### WHAT TO PRODUCE:
Below are entries. Reproduce exactly the lines between the line holding "FAQs (1016, 1751)" and the line holding "High Def (31, 2104)", inclusive, and only those.
##########
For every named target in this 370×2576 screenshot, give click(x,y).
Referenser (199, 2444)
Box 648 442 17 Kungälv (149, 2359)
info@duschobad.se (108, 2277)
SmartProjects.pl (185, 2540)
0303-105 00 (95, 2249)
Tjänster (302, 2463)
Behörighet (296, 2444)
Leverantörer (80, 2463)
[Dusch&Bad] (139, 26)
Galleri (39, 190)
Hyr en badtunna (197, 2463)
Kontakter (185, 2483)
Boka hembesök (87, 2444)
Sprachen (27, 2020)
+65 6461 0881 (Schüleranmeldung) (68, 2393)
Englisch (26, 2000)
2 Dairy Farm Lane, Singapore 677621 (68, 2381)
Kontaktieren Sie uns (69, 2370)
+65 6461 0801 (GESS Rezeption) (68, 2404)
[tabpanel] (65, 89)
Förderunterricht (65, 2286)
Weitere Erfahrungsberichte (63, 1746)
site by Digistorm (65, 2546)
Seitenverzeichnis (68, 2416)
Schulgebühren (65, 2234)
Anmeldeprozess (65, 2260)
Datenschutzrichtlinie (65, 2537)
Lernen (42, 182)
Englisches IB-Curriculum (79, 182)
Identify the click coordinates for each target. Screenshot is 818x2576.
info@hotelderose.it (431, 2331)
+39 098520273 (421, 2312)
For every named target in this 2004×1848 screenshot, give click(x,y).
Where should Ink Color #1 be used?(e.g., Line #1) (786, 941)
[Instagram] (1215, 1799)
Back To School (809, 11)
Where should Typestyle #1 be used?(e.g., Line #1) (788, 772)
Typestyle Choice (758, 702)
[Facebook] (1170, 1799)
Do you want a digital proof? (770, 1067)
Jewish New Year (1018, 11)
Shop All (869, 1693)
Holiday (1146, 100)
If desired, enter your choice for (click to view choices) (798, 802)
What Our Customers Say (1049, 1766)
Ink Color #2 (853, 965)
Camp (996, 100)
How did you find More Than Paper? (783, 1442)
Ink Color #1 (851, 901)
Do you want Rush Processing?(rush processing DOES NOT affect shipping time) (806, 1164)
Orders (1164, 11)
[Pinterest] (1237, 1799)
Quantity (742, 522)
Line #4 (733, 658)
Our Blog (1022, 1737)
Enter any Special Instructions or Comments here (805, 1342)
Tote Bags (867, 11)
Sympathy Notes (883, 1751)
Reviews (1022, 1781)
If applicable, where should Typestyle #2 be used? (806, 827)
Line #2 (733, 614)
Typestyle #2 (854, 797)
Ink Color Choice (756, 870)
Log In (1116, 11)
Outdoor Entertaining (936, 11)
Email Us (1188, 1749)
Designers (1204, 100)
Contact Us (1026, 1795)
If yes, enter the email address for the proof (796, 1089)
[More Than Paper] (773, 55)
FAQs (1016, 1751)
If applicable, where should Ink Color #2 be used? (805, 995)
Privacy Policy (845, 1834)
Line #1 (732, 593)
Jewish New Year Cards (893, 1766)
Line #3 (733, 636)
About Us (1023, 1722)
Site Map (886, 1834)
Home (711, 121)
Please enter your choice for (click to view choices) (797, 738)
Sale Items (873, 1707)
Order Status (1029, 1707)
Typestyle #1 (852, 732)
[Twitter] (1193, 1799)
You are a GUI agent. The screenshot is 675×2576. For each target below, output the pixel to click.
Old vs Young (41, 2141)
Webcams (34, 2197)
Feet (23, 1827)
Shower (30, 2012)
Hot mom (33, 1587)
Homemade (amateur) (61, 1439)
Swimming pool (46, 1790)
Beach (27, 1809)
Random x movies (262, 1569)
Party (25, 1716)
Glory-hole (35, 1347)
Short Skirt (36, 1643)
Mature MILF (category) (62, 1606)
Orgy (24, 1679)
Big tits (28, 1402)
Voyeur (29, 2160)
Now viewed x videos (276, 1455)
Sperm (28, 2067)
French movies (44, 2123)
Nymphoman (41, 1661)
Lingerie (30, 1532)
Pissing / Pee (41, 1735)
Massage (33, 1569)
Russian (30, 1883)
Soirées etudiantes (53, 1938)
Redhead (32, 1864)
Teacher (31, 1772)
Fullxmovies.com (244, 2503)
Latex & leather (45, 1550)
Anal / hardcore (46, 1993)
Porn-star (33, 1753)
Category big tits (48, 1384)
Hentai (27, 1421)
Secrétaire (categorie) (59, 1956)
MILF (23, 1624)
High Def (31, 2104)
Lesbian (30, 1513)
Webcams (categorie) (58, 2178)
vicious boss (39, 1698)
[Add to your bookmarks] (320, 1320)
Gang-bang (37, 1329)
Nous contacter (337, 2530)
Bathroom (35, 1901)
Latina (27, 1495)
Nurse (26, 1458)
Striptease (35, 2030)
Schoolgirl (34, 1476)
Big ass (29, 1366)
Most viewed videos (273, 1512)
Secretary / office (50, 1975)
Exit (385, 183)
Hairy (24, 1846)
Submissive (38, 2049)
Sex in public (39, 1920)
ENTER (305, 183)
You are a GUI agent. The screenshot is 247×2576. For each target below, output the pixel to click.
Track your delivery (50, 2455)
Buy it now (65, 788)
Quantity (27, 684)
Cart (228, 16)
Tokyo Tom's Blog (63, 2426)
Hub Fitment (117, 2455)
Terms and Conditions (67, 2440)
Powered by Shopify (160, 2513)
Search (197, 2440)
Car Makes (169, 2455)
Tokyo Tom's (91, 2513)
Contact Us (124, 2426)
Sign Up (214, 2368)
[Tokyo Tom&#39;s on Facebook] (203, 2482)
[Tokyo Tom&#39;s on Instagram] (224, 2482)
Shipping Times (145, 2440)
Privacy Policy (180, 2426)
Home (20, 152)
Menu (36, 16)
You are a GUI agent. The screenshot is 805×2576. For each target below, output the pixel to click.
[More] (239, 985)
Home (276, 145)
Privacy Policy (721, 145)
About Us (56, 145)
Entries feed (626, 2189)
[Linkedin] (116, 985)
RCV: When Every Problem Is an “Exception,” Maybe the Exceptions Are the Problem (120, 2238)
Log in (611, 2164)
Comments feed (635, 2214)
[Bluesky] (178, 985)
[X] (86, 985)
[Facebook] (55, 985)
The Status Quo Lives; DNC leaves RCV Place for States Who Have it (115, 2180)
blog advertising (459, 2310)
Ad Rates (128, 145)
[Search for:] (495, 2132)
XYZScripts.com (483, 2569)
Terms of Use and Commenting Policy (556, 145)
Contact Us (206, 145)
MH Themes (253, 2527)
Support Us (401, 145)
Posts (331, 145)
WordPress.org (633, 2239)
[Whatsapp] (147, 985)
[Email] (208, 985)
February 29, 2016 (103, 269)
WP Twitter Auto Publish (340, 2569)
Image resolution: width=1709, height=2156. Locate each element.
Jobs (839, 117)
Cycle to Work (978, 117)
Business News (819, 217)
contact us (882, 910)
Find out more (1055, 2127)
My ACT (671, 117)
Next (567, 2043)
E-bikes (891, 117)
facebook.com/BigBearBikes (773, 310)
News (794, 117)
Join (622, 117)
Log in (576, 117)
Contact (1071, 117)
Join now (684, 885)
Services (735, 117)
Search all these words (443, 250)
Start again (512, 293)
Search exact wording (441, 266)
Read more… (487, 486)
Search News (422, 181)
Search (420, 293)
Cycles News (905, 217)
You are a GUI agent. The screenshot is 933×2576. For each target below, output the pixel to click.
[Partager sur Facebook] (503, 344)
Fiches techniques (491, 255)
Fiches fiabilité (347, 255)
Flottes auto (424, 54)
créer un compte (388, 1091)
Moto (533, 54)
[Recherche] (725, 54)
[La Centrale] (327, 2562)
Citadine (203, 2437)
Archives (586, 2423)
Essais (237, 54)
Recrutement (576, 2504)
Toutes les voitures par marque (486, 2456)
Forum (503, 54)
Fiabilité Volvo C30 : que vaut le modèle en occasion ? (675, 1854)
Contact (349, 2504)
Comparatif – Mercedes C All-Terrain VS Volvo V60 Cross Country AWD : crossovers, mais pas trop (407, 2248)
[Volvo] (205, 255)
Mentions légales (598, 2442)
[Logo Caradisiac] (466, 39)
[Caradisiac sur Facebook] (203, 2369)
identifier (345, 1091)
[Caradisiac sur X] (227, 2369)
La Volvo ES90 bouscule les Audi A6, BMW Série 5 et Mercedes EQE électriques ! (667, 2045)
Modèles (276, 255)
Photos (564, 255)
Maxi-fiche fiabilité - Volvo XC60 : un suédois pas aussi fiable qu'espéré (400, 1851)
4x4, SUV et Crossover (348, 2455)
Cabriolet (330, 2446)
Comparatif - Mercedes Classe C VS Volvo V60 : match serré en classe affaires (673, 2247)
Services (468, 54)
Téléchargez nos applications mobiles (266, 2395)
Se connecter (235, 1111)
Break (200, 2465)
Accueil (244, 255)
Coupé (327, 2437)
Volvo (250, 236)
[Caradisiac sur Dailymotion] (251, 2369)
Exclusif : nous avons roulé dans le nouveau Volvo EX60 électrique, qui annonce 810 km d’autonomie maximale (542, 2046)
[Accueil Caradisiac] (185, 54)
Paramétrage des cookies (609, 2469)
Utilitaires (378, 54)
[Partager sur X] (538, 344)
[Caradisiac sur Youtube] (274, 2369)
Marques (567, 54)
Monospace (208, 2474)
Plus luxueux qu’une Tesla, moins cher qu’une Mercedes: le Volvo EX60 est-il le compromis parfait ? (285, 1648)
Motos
##########
### REPLY TO THE TASK:
FAQs (1016, 1751)
If applicable, where should Ink Color #2 be used? (805, 995)
Privacy Policy (845, 1834)
Line #1 (732, 593)
Jewish New Year Cards (893, 1766)
Line #3 (733, 636)
About Us (1023, 1722)
Site Map (886, 1834)
Home (711, 121)
Please enter your choice for (click to view choices) (797, 738)
Sale Items (873, 1707)
Order Status (1029, 1707)
Typestyle #1 (852, 732)
[Twitter] (1193, 1799)
You are a GUI agent. The screenshot is 675×2576. For each target below, output the pixel to click.
Old vs Young (41, 2141)
Webcams (34, 2197)
Feet (23, 1827)
Shower (30, 2012)
Hot mom (33, 1587)
Homemade (amateur) (61, 1439)
Swimming pool (46, 1790)
Beach (27, 1809)
Random x movies (262, 1569)
Party (25, 1716)
Glory-hole (35, 1347)
Short Skirt (36, 1643)
Mature MILF (category) (62, 1606)
Orgy (24, 1679)
Big tits (28, 1402)
Voyeur (29, 2160)
Now viewed x videos (276, 1455)
Sperm (28, 2067)
French movies (44, 2123)
Nymphoman (41, 1661)
Lingerie (30, 1532)
Pissing / Pee (41, 1735)
Massage (33, 1569)
Russian (30, 1883)
Soirées etudiantes (53, 1938)
Redhead (32, 1864)
Teacher (31, 1772)
Fullxmovies.com (244, 2503)
Latex & leather (45, 1550)
Anal / hardcore (46, 1993)
Porn-star (33, 1753)
Category big tits (48, 1384)
Hentai (27, 1421)
Secrétaire (categorie) (59, 1956)
MILF (23, 1624)
High Def (31, 2104)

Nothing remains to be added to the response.